* [Goal of the exercise]:
Rewrite the listing below with every "button" changed to "control" and nothing else altered. Leave out the pictures.

* [Data in this exercise]:
# # # # # # #
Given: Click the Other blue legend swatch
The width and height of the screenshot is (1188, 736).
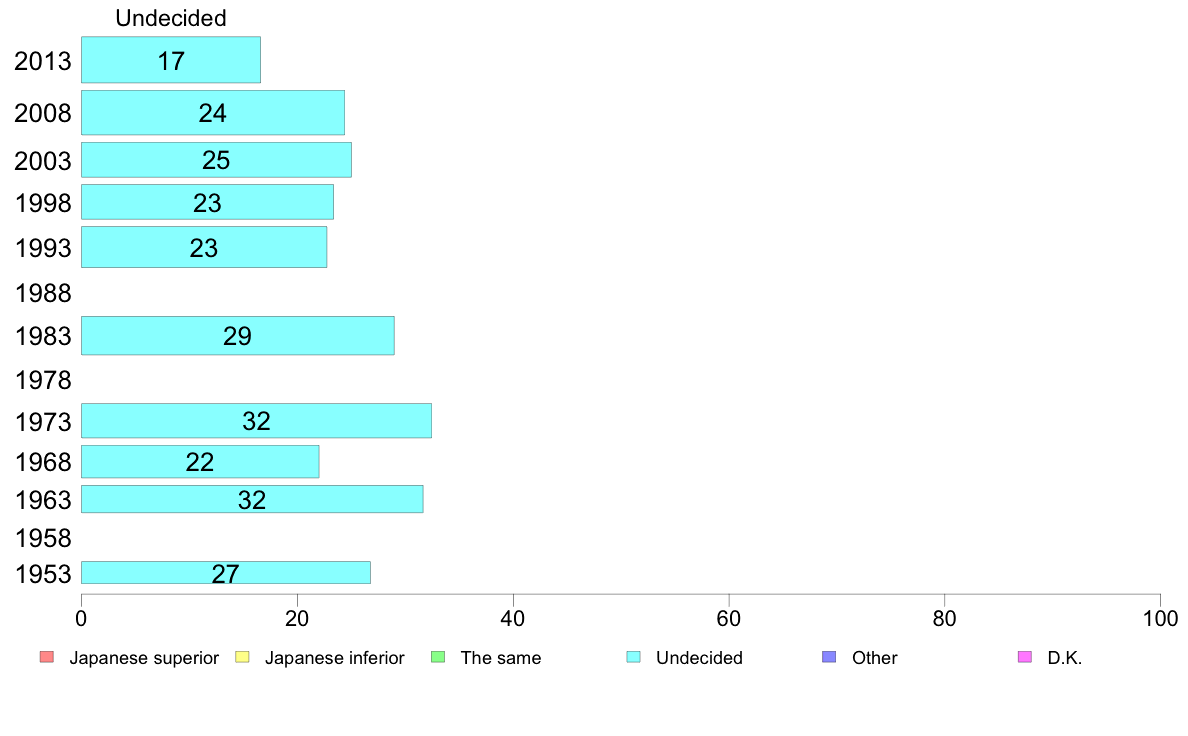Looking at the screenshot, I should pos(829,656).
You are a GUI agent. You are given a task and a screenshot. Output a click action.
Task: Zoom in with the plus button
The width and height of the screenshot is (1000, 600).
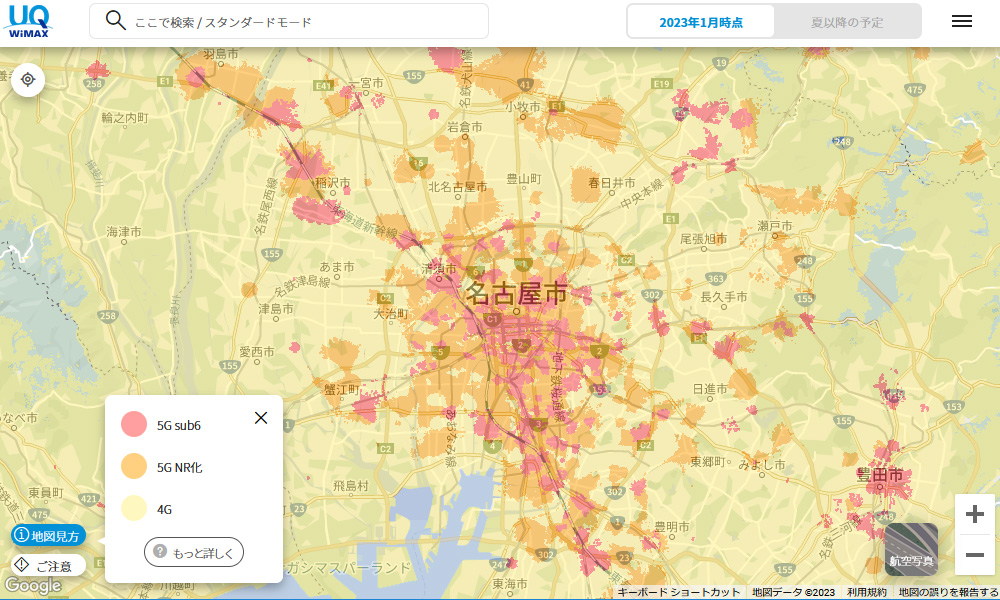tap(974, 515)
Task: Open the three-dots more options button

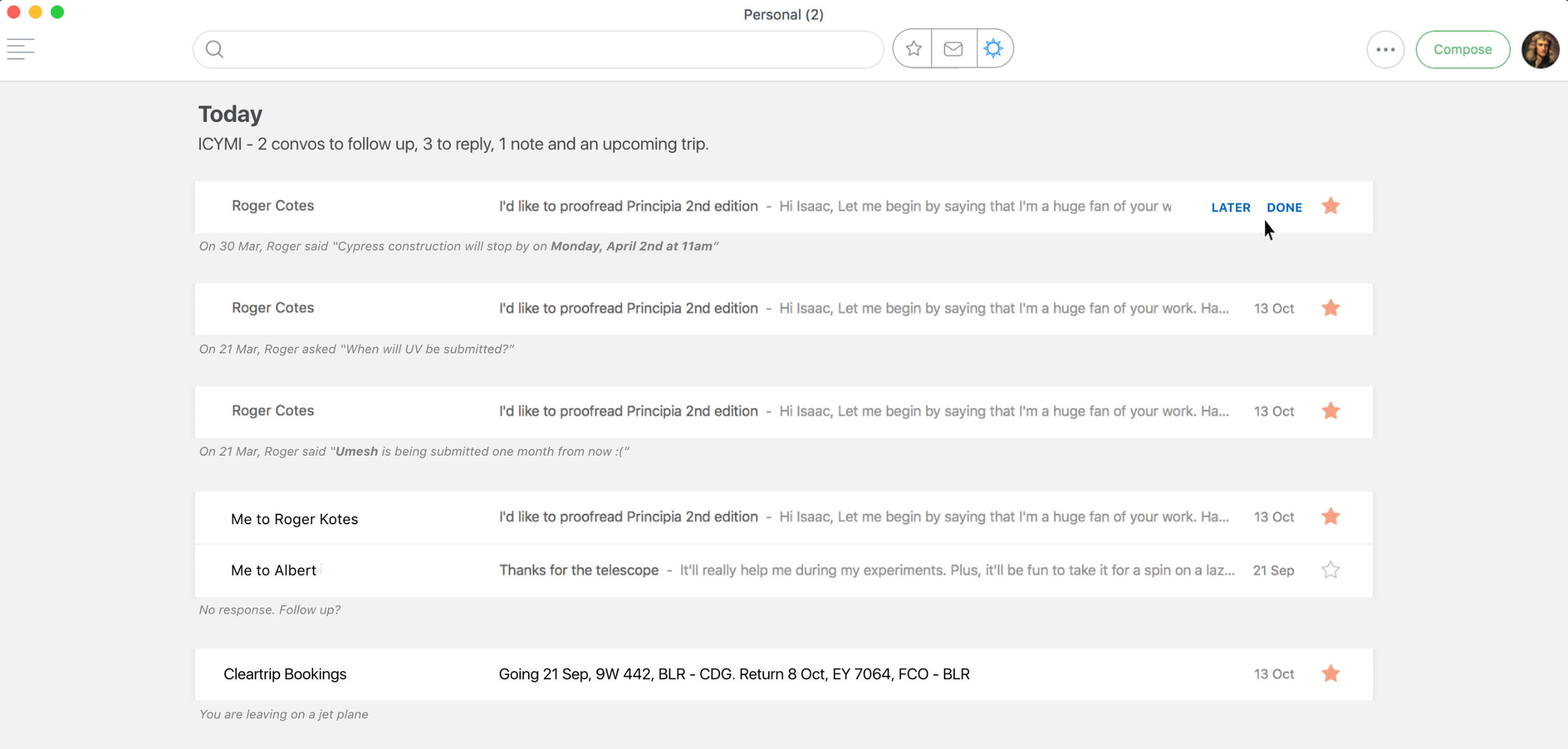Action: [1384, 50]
# # # # # # #
* [Written answer]:
Given: Click the Other blue legend swatch
The width and height of the screenshot is (1188, 736).
Looking at the screenshot, I should pos(829,656).
You are a GUI agent. You are given a task and a screenshot. Output a click action.
Task: Zoom in with the plus control
The width and height of the screenshot is (1000, 600).
tap(974, 515)
Task: Open the three-dots more options control

Action: [1384, 50]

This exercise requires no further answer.